We have not answered definitively the question of whether Jesus is an absolutely unique person and absolutely decisive for human history, or whether he is merely the primordial model of human existence. Is he different in kind, or only in quality? There are, as we have seen, ways in which process philosophy can be used to argue both positions. Christian tradition, until relatively recently, has been very careful to insist upon an absolute distinction between the person of Jesus and other human persons. Is this absolute a part of the original Christian experience, or is it rather the result of the Hellenic concept of God that underlay the Christological dogmas? To put the question in another way, is it necessary to hold Jesus’ absolute distinctiveness as divine if one’s philosophy does not hold God’s absolute distinctiveness from the world? Is it not accurate to say that the divinity of Jesus is represented more by the way in which he was really related to God than by the way in which he was unrelated to the world? And if his relation to God constitutes the ideal relation for every man (even though it may be impossible to realize this ideal in every successive occasion the way it was realized in Jesus), can we not say that what best characterizes the divinity of Jesus is precisely that he was ideally human?
This line of reasoning can put aside the old notion that uniqueness requires an absolute distinction from all other reality. Instead, it suggests that uniqueness can be a relative term, and that Jesus is in fact unique because in his humanity he is a more perfect model of ideal humanity than has ever existed, or, we may believe, will ever exist in the future. Since man is most ideally human when he responds to the immanence of God in every occasion of his continuity, both by the realization of God’s initial aim and by his positively prehending God. Jesus is most divine when he is most ideally human. He is divine not because of an absolute difference from other men, but because of the realization of divinity within him. For divinity does not :1 require such a difference; indeed it denies such a difference, since the God who is immanent in Jesus is the God in whose consequent nature the world is immanent. The very nature of God in process theology rejects such an absolute distinction between Jesus and the rest of humanity, except as an abstract mode of speaking.
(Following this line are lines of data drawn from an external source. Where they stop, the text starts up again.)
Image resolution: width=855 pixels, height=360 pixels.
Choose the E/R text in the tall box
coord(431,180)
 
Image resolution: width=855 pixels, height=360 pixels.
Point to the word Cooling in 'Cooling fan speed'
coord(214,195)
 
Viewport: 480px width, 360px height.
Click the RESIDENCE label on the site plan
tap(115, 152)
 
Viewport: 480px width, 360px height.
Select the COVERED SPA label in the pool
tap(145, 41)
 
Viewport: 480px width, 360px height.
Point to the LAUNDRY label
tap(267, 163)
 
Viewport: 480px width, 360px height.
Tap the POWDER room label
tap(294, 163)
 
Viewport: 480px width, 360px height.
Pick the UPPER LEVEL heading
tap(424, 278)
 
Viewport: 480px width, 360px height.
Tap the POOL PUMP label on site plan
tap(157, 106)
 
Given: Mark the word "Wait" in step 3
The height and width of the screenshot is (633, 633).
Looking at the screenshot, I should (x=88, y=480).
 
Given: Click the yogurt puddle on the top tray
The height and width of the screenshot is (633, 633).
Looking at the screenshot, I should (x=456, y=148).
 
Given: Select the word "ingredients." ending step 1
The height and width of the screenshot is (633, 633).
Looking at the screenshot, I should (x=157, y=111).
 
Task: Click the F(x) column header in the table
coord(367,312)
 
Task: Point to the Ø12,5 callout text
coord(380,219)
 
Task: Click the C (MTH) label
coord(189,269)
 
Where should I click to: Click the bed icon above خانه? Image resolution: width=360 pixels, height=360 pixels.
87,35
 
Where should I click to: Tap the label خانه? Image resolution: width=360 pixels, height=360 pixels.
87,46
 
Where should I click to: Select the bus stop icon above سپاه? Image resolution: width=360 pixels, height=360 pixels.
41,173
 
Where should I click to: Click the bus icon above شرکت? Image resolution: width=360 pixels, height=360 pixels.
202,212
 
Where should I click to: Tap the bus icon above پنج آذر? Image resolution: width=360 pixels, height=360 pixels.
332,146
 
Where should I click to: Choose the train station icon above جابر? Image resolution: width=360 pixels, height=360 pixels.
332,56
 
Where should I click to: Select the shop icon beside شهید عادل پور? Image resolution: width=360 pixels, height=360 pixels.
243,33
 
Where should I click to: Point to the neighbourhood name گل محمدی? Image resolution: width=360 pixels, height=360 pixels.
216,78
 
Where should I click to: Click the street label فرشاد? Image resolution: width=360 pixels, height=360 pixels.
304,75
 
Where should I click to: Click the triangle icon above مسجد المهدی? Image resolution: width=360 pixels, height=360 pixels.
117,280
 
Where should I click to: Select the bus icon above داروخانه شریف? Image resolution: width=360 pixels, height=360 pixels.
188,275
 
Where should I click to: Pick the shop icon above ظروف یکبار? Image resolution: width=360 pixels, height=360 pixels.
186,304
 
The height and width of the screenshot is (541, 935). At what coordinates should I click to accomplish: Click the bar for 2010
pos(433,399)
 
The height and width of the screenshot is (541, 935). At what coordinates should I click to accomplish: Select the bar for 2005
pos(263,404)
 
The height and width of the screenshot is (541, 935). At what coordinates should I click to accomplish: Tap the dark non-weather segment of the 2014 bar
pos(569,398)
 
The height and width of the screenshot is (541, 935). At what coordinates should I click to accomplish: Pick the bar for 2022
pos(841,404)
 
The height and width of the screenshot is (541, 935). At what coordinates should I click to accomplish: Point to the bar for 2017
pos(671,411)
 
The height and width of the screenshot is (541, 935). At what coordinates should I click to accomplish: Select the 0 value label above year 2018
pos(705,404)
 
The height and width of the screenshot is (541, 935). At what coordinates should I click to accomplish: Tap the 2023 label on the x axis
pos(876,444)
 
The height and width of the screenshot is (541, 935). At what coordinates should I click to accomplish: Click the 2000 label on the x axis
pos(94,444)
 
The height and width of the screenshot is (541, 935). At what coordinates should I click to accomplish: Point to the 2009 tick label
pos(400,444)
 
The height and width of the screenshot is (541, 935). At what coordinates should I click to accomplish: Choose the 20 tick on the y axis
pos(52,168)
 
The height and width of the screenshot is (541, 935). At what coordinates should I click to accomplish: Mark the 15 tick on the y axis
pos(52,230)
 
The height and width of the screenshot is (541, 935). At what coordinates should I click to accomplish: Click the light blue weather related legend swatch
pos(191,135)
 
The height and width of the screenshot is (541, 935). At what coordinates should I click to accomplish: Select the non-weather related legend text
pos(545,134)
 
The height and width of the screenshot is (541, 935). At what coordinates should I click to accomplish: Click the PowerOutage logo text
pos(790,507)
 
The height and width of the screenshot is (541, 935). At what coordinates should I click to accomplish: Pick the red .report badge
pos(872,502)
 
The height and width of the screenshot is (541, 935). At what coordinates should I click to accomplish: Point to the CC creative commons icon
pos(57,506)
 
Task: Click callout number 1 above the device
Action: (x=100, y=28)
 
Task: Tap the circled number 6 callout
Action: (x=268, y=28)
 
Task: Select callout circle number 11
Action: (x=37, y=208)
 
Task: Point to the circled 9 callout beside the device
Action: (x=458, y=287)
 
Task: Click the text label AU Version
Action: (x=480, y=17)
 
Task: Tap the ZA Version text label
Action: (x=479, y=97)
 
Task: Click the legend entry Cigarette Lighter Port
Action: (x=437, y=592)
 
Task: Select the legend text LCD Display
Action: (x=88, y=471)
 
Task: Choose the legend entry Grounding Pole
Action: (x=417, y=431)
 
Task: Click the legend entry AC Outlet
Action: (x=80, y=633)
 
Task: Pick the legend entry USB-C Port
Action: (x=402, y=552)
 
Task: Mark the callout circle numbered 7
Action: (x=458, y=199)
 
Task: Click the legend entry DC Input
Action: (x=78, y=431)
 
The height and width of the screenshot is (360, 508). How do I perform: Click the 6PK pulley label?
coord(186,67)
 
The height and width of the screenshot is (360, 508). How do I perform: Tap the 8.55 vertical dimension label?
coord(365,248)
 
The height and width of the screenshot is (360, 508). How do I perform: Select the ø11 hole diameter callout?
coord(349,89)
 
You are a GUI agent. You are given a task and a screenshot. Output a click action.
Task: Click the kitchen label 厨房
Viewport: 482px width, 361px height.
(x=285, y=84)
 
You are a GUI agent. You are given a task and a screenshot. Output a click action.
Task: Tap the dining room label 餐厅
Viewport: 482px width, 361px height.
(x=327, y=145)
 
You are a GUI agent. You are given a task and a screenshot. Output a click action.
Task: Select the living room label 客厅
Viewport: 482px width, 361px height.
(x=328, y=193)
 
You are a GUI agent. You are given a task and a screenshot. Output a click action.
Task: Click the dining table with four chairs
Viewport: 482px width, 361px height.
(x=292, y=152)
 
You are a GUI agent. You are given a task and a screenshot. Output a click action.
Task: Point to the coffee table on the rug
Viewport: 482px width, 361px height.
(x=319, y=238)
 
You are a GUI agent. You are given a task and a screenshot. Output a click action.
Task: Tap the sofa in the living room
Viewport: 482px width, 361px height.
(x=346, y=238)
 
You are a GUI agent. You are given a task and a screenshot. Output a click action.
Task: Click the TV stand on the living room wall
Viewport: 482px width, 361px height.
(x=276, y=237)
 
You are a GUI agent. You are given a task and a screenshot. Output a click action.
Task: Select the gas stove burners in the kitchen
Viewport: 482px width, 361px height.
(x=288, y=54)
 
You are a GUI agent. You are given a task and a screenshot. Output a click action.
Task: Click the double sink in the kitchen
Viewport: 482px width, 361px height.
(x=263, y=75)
Jesus is really related to God, and really related to man, just as God is really related to man. The mode of Jesus’ relation to God, however, is such that God is experienced as uniquely present in him. This relation, which constitutes his divinity, in no way renders him different from us, but more an intimate part of us. He is divine because he is the primordial exemplification of God’s immanence in the world, and our ultimate immanence in God. In him we are freed to discover the divinity in each new occasion of life. Jesus is thus the primordial model of human life lived in freedom and love. In him man can find both his meaning and his Savior.